## About this task
All lines from the one holding "This screenshot has width=1132, height=641." down to the last line of the entries are to be reproduced exactly, with no other lines.

## Material for the task
══════════

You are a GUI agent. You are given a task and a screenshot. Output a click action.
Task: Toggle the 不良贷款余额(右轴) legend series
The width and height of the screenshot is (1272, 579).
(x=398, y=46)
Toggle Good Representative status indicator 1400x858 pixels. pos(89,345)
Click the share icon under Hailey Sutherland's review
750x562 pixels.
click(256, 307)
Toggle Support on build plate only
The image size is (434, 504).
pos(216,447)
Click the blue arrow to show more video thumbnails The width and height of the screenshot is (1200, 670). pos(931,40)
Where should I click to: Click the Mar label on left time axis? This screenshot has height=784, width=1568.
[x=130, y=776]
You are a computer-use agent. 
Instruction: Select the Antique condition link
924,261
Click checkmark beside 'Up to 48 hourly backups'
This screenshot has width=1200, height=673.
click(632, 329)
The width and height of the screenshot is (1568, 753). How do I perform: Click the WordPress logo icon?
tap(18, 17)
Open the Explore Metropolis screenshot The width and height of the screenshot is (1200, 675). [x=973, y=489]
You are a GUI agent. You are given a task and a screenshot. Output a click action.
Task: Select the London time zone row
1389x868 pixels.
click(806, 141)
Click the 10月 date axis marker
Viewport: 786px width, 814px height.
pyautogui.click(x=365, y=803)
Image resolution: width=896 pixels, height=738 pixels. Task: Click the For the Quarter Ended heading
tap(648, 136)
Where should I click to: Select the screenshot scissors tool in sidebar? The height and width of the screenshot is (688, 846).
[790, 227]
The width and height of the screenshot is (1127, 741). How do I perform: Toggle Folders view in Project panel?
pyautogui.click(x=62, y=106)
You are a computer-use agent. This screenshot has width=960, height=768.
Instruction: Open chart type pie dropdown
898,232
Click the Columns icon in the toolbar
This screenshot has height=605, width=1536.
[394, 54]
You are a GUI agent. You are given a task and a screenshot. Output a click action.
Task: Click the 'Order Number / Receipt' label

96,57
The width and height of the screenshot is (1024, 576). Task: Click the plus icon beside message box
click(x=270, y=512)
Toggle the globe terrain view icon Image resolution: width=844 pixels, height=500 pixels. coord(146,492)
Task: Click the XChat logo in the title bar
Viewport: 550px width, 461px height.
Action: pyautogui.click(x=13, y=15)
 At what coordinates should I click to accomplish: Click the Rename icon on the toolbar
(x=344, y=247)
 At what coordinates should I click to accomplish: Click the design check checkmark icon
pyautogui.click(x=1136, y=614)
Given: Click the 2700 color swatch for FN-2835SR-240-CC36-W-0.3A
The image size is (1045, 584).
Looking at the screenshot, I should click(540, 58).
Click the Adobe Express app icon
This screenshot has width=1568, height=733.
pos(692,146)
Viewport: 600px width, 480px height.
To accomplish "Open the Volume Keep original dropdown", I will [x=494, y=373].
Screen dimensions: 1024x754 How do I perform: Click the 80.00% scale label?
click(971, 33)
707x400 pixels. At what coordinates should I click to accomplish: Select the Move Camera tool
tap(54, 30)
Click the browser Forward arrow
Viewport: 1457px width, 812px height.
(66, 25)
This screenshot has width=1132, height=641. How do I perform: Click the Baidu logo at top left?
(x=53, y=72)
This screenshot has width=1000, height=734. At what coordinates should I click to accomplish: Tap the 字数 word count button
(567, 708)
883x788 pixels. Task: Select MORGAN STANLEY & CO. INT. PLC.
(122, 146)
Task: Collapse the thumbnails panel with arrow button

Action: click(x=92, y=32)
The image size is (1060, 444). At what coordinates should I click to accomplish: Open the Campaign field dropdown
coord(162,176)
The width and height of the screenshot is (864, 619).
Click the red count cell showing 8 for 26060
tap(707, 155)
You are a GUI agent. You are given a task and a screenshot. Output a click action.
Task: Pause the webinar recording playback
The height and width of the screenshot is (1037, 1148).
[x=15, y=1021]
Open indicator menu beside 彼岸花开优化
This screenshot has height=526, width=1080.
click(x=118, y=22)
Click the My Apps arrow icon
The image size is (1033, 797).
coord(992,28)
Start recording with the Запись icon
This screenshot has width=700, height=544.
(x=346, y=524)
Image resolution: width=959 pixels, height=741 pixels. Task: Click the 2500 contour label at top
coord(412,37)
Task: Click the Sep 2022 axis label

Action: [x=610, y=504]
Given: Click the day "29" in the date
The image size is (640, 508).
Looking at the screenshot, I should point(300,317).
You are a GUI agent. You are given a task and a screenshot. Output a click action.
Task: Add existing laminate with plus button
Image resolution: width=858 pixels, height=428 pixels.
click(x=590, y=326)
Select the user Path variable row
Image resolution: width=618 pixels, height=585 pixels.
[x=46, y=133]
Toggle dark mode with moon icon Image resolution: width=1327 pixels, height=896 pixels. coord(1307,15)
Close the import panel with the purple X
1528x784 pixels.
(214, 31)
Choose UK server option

══════════

## Your response
This screenshot has width=1132, height=641. How do I perform: Click the Baidu logo at top left?
(x=53, y=72)
This screenshot has width=1000, height=734. At what coordinates should I click to accomplish: Tap the 字数 word count button
(567, 708)
883x788 pixels. Task: Select MORGAN STANLEY & CO. INT. PLC.
(122, 146)
Task: Collapse the thumbnails panel with arrow button

Action: click(x=92, y=32)
The image size is (1060, 444). At what coordinates should I click to accomplish: Open the Campaign field dropdown
coord(162,176)
The width and height of the screenshot is (864, 619).
Click the red count cell showing 8 for 26060
tap(707, 155)
You are a GUI agent. You are given a task and a screenshot. Output a click action.
Task: Pause the webinar recording playback
The height and width of the screenshot is (1037, 1148).
[x=15, y=1021]
Open indicator menu beside 彼岸花开优化
This screenshot has height=526, width=1080.
click(x=118, y=22)
Click the My Apps arrow icon
The image size is (1033, 797).
coord(992,28)
Start recording with the Запись icon
This screenshot has width=700, height=544.
(x=346, y=524)
Image resolution: width=959 pixels, height=741 pixels. Task: Click the 2500 contour label at top
coord(412,37)
Task: Click the Sep 2022 axis label

Action: [x=610, y=504]
Given: Click the day "29" in the date
The image size is (640, 508).
Looking at the screenshot, I should point(300,317).
You are a GUI agent. You are given a task and a screenshot. Output a click action.
Task: Add existing laminate with plus button
Image resolution: width=858 pixels, height=428 pixels.
click(x=590, y=326)
Select the user Path variable row
Image resolution: width=618 pixels, height=585 pixels.
[x=46, y=133]
Toggle dark mode with moon icon Image resolution: width=1327 pixels, height=896 pixels. coord(1307,15)
Close the import panel with the purple X
1528x784 pixels.
(214, 31)
Choose UK server option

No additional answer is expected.